#### [What is required]
Starting at the line that contains "Where should I click to: Toggle" and continuing through the end of the records, put each record into a two-column CSV with the headers instruction and click. Each row holds one record's text in the instruction field and its answer in the click field, with every field quoted and line breaks replaced by spaces.

#### [Available records]
┄┄┄┄┄┄┄┄┄┄
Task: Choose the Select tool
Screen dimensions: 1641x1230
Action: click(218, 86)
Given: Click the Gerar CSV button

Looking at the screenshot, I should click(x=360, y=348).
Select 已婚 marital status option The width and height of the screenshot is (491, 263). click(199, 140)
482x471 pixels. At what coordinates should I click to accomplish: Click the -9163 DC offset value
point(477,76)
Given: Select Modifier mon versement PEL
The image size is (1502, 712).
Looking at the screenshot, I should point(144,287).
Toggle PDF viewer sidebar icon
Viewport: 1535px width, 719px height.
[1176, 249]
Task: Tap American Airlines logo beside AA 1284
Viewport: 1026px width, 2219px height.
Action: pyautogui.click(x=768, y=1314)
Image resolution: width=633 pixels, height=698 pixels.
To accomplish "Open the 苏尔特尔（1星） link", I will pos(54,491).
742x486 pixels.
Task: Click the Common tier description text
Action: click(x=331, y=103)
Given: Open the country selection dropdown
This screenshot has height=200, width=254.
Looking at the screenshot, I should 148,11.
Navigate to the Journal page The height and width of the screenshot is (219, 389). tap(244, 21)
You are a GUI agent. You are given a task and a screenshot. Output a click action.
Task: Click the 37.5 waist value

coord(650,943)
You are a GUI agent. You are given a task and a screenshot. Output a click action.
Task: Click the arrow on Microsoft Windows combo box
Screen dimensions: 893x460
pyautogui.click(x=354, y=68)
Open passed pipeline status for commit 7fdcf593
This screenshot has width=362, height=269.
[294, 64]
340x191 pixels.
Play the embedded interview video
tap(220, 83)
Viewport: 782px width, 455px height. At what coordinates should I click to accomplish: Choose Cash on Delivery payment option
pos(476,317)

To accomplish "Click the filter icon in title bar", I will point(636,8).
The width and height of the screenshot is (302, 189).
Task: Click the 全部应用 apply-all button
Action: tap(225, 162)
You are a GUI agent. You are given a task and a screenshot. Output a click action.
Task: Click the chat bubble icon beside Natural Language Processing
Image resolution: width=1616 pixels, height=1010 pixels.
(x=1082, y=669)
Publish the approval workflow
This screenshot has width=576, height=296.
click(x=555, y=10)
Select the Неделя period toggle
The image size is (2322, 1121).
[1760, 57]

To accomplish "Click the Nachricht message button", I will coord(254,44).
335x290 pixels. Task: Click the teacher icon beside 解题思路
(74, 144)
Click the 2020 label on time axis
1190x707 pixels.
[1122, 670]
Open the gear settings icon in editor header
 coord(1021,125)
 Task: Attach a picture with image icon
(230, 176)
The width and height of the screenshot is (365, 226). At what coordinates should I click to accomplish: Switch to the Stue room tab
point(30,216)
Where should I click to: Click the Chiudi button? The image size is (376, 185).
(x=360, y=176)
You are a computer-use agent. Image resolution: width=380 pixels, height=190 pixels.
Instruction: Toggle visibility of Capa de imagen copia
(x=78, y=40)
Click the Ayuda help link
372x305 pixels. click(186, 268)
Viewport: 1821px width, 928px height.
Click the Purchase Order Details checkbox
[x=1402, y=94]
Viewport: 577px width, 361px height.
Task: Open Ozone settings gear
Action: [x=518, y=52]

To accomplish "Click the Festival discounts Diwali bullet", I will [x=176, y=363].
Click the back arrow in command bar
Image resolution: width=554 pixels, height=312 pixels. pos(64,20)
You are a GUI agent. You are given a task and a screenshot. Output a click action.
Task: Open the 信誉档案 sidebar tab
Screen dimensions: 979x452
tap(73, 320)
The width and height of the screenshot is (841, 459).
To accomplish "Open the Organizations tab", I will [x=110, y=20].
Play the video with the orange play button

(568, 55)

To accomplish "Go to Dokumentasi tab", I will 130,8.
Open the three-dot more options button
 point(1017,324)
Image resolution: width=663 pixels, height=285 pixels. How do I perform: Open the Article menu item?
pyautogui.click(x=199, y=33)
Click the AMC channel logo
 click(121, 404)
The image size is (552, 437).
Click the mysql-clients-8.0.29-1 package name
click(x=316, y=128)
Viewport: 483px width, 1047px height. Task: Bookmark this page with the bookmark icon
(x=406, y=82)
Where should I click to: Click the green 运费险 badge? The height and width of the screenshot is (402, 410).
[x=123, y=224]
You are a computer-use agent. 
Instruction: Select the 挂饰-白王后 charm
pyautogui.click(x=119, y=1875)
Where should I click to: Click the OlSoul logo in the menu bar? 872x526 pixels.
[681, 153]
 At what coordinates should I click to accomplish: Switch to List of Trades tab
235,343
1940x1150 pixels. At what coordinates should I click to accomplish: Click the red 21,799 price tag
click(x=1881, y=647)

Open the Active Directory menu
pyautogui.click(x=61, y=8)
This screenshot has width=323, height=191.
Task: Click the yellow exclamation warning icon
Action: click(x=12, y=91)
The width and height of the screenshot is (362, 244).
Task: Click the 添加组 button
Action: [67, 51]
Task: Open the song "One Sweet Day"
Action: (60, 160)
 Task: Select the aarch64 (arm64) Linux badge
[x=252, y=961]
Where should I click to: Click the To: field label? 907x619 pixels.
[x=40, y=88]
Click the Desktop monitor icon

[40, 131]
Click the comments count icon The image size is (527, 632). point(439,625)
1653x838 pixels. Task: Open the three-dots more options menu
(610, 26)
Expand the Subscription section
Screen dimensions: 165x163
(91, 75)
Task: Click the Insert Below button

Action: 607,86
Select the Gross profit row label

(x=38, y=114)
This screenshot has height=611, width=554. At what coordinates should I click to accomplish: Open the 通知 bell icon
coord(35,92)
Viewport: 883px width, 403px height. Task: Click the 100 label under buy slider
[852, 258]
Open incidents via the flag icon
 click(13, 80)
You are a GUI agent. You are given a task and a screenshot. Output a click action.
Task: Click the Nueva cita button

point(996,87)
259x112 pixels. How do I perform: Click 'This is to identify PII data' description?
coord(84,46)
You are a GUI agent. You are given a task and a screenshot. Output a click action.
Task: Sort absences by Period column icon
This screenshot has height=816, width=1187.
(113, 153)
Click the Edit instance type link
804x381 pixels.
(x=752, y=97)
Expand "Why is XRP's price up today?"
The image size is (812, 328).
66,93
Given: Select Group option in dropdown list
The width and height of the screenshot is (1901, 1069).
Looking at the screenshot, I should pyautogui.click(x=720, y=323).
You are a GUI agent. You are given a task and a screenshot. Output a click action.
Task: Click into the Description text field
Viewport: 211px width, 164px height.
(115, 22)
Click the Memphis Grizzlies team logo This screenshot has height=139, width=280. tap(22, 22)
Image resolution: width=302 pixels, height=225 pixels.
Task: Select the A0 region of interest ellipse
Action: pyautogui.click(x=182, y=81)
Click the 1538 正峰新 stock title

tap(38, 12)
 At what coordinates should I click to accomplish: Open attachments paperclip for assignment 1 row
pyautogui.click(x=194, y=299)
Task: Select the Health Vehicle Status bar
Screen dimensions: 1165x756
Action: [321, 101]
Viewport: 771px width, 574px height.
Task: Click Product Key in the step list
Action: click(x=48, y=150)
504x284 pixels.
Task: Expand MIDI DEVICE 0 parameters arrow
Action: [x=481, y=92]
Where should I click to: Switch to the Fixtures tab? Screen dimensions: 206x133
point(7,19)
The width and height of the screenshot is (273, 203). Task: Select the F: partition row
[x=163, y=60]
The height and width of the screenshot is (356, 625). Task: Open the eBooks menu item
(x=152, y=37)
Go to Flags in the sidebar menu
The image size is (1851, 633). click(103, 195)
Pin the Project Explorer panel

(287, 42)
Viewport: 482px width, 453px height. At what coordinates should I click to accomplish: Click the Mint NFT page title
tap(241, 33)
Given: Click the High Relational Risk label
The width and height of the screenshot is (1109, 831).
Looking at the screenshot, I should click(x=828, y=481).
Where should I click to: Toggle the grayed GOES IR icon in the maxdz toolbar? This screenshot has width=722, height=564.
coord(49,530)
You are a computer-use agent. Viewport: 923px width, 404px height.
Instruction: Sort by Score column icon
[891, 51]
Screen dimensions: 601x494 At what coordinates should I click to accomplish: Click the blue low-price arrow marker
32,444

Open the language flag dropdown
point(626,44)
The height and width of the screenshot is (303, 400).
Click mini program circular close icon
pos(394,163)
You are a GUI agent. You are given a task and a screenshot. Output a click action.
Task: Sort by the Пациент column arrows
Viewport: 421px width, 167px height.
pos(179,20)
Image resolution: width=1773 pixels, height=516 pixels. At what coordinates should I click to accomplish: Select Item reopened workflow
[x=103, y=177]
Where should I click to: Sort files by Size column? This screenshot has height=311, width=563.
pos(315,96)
┄┄┄┄┄┄┄┄┄┄
#### [Worked solution]
instruction,click
"Where should I click to: Toggle the grayed GOES IR icon in the maxdz toolbar? This screenshot has width=722, height=564.","coord(49,530)"
"You are a computer-use agent. Viewport: 923px width, 404px height. Instruction: Sort by Score column icon","[891, 51]"
"Screen dimensions: 601x494 At what coordinates should I click to accomplish: Click the blue low-price arrow marker","32,444"
"Open the language flag dropdown","point(626,44)"
"The height and width of the screenshot is (303, 400). Click mini program circular close icon","pos(394,163)"
"You are a GUI agent. You are given a task and a screenshot. Output a click action. Task: Sort by the Пациент column arrows Viewport: 421px width, 167px height.","pos(179,20)"
"Image resolution: width=1773 pixels, height=516 pixels. At what coordinates should I click to accomplish: Select Item reopened workflow","[x=103, y=177]"
"Where should I click to: Sort files by Size column? This screenshot has height=311, width=563.","pos(315,96)"